Frequent Texts from relative

Anonymous
We have a relative that texts us frequently throughout the day. The texts are almost like a stream of consciousness "I saw Salmon on sale at Food Lion" or "Beautiful sky tonight" or "So many joggers out tonight, let's hope they hydrate". When we don't respond timely, this person is passive aggressive when we see them in person (You must be so busy this week, you hardly reply to my texts). We have told this person that there are certain times when our family is very busy and/or we put down our phones for the evening. DH has started to ignore the texts on purpose, which I don't think is the right thing but wondering if anyone else experiences this. Most of the time I don't want to respond because i don't have time to wait for the plethora of follow-up texts or I feel like I can only say "oh neat" so many times. Is this a generational thing? (Person in in their late 60s).
Anonymous
It’s annoying but they are probably lonely. Through them a bone a respond at least once or twice a day
Anonymous
Tell them straight up: We don’t like chatting via texts several times a day. You can expect to hear from us a few times a week, unless there’s an emergency.
Anonymous
Anonymous wrote:It’s annoying but they are probably lonely. Through them a bone a respond at least once or twice a day


Absolutely not! Tell them you’re not available to respond via text but would gladly set up a weekly 10-minute call to check in on how they’re doing.
Clear is kind.
Anonymous
I flat out tell them "I can't read or respond to a ton of texts - I'm working, driving, paying attention to kids, cooking, etc. but if you'd like to have a standing weekly call we can set that up."

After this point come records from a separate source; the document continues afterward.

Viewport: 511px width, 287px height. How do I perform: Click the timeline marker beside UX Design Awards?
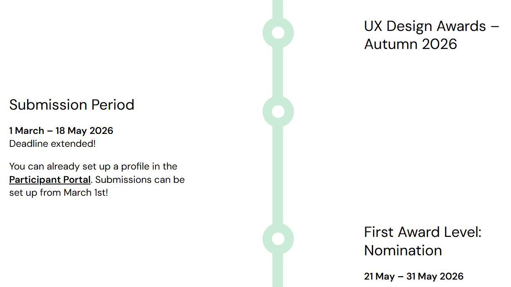(x=278, y=33)
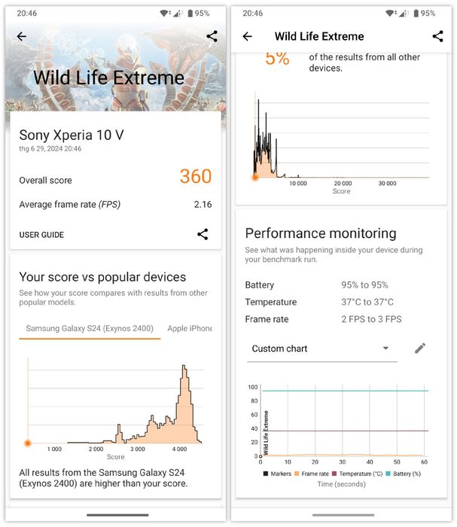Tap the orange score marker on the Samsung chart
Screen dimensions: 457x527
(x=28, y=443)
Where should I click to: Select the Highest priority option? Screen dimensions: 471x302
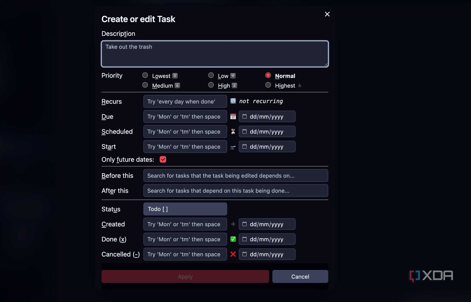coord(268,85)
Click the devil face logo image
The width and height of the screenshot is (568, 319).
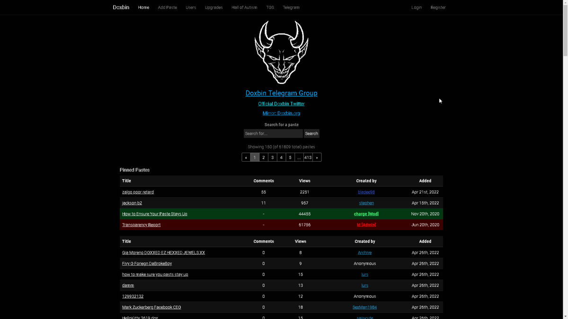click(x=281, y=52)
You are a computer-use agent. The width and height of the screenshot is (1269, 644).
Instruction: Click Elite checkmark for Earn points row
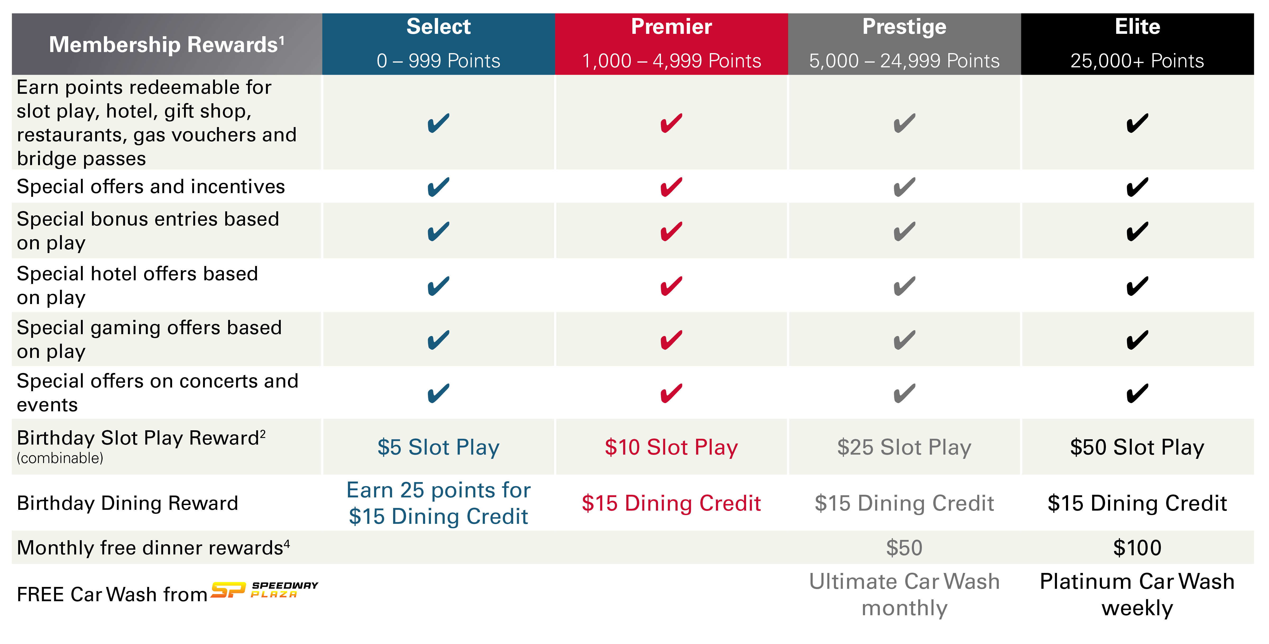(1137, 123)
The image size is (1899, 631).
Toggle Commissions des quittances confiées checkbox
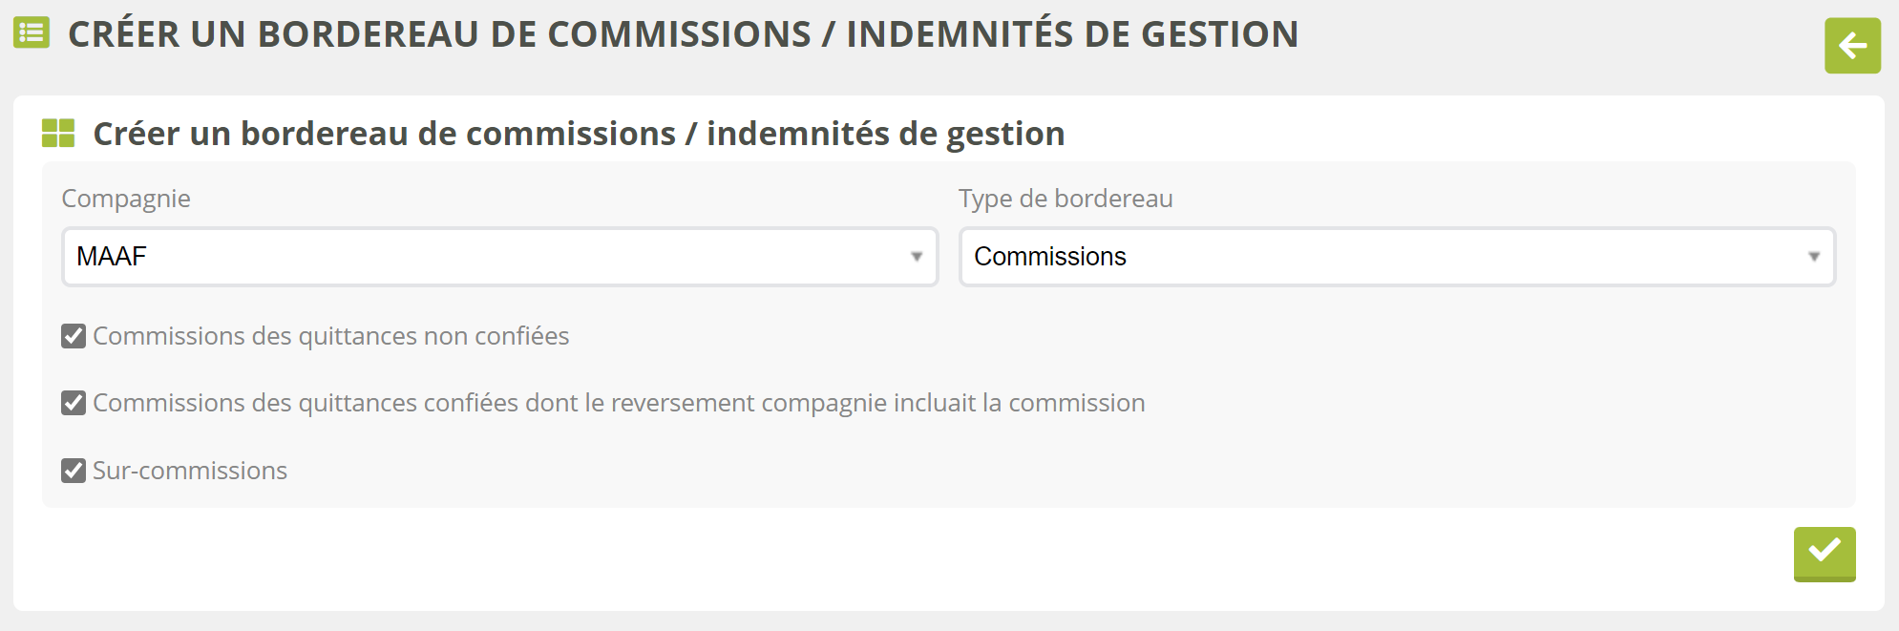(x=74, y=403)
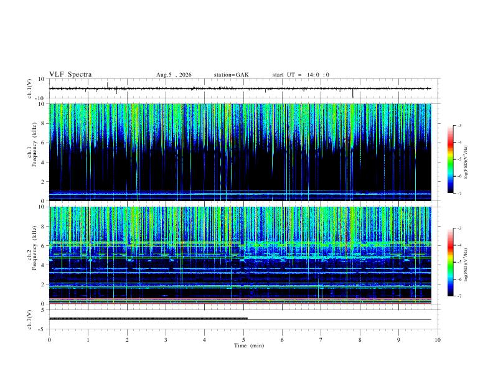The height and width of the screenshot is (381, 493).
Task: Click the Aug.5, 2026 date label
Action: point(174,75)
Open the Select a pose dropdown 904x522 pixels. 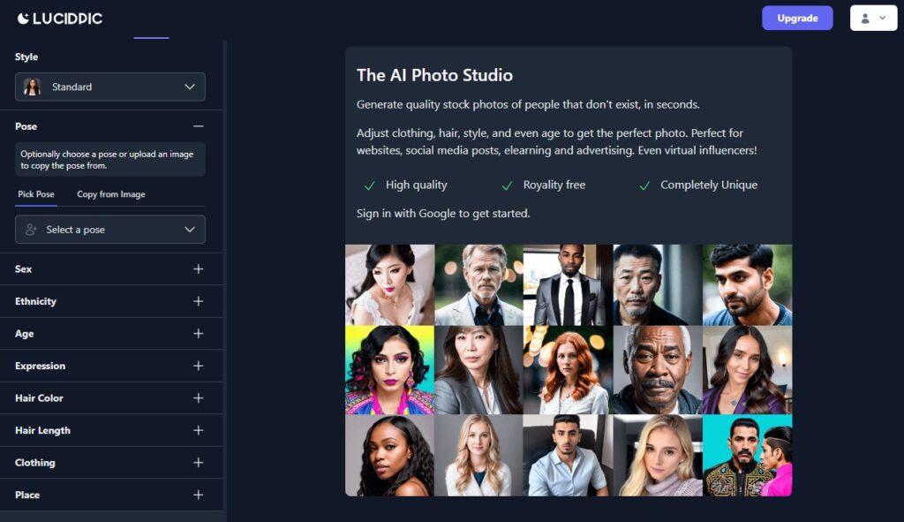coord(110,230)
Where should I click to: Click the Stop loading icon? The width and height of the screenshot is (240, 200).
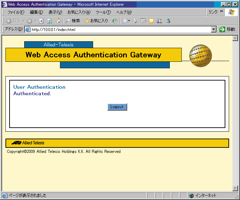coord(41,21)
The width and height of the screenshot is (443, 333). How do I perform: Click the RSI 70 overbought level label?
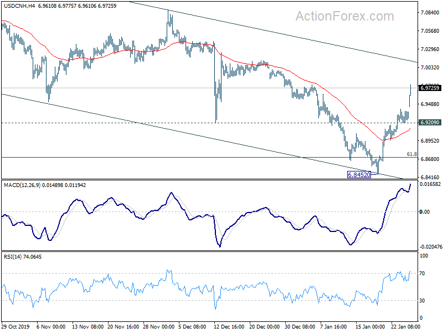[x=422, y=274]
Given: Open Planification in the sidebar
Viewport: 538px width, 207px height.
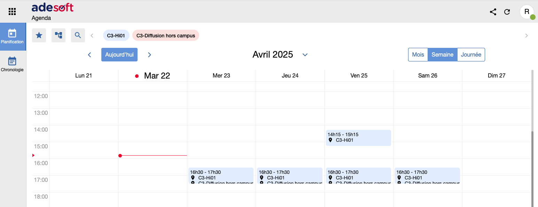Looking at the screenshot, I should click(12, 37).
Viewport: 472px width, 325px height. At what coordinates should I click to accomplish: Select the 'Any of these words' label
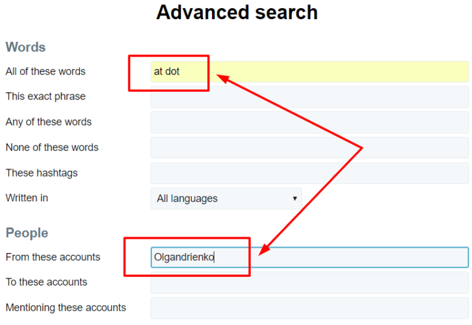click(x=49, y=122)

And then I feel zero guilt ignoring.
Anonymous
Anonymous wrote:It’s annoying but they are probably lonely. Through them a bone a respond at least once or twice a day


Do nt do this. It only encourages more odd behavior. A lot of this frequency strange stuff (including the constant gift text thread) is that some people get a dopamine rush when someone responds to their text or post. Just ignoring it is best.
Anonymous
Anonymous wrote:It’s annoying but they are probably lonely. Through them a bone a respond at least once or twice a day


Oh goodness no unless you want to reinforce it. If you don't like, don't respond. If the person asks, you say you have no time. Lonely people need to get out there and make friends.
Anonymous
My FIL used to do. Texts, phone calls during dinner, asking us what we were eating, how it was cooked. No, he wasn't lonely, interesting job, a wife, many friends. But it drove us crazy. Stupid posts on social media, texts with many spelling errors. I talked to him many times, he couldn't comprehend he was doing anything wrong or that his behavior was annoying. We felt stalked.
Anonymous
If this was a mother or father of one of us, we would probably respond once a day to summarize the texts.

If it was another older family member, we would probably respond once a week.

And if they made comments when we saw them, we would see them less.
Anonymous
Anonymous wrote:We have a relative that texts us frequently throughout the day. The texts are almost like a stream of consciousness "I saw Salmon on sale at Food Lion" or "Beautiful sky tonight" or "So many joggers out tonight, let's hope they hydrate". When we don't respond timely, this person is passive aggressive when we see them in person (You must be so busy this week, you hardly reply to my texts). We have told this person that there are certain times when our family is very busy and/or we put down our phones for the evening. DH has started to ignore the texts on purpose, which I don't think is the right thing but wondering if anyone else experiences this. Most of the time I don't want to respond because i don't have time to wait for the plethora of follow-up texts or I feel like I can only say "oh neat" so many times. Is this a generational thing? (Person in in their late 60s).


My bro was like this. After purposefully not texting him and visiting, next time he said, “haven’t seen you all in awhile” blah blah things of that nature. It’s so annoying.
Anonymous
I was literally just googling how to hide frequent texts from annoying elderly relative today haha! And the answer is- you can’t unless you want to block them! The best thing you can do is to turn off notifications for them.

I’m dealing with the same thing only as related to having Covid. Every day, many times a day from my mom- are you better yet? Hello? I repeat- are you better yet? Are you feeling better? And on and on and on.

I never should have said anything!
Anonymous
I would ignore as well. This person is rude, even though they think they’re not intruding, they are.
Anonymous
My mother did this in the final years before she died.
Anonymous
Turn off notifications, reply when you want, and dismiss the passive-aggressive comments in person because it's your choice to reply however often you want.
Anonymous
Here is what I do, a simple cost/benefit analysis: How much does it matter to them and how much does it cost me?

Factors that go into this equation are how much I care about this person, what their life circumstances may be, what my life circumstances are, etc.

But bottom line, if me taking 45 seconds to send one text a day makes someone I care about happier or less lonely, I'm likely going to chose to send the text.